Schneider v. Sellers

61 S.W. 541, 25 Tex. Civ. App. 226, 1900 Tex. App. LEXIS 427
CourtCourt of Appeals of Texas
DecidedDecember 8, 1900
StatusPublished
Cited by30 cases

This text of 61 S.W. 541 (Schneider v. Sellers) is published on Counsel Stack Legal Research, covering Court of Appeals of Texas primary law. Counsel Stack provides free access to over 12 million legal documents including statutes, case law, regulations, and constitutions.

Bluebook
Schneider v. Sellers, 61 S.W. 541, 25 Tex. Civ. App. 226, 1900 Tex. App. LEXIS 427 (Tex. Ct. App. 1900).

Opinion

RAINEY, Chief Justice.

This suit was instituted by plaintiffs against W. C. Walker and wife, Sarah E. Walker, Jules Schneider, Alfred Davis, and the Schneider-Davis Company, a private corporation.

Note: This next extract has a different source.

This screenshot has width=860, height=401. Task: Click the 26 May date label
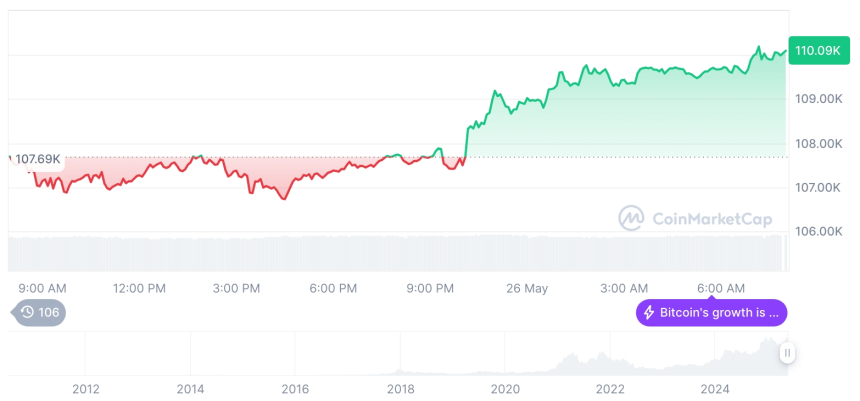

The object of the suit is to recover a certain tract of land situated in Ellis County, which it is claimed plaintiffs inherited from their father, Teole Sellers; and a direct attack is made upon two judgments of the District Court of Ellis County partitioning the estate of Teole Sellers between plaintiffs and Sarah E. Walker, the surviving widow of said Teole Sellers, who, after the death of said Sellers, intermarried with said W. C. Walker. Various grounds are urged why said judgments should be held void.

It was alleged that' Schneider & Davis had bought the land set apart to Mrs. Walker under a sale by virtue of a deed of trust executed to them by Walker and wife, and that same had been deeded by Schneider & Davis to said Schneider-Davis Company, in fraud of plaintiffs’ rights, and plaintiffs pray for damages, etc.

Defendants, Schneider and Davis and the Schneider-Davis Company, plead a general demurrer, a number of special exceptions, general denial, *228 the five years statute of limitation, and that they were innocent purchasers, etc., and also the payment by them of a certain incumbrance on the land given by Walker and wife to the guardians of plaintiffs.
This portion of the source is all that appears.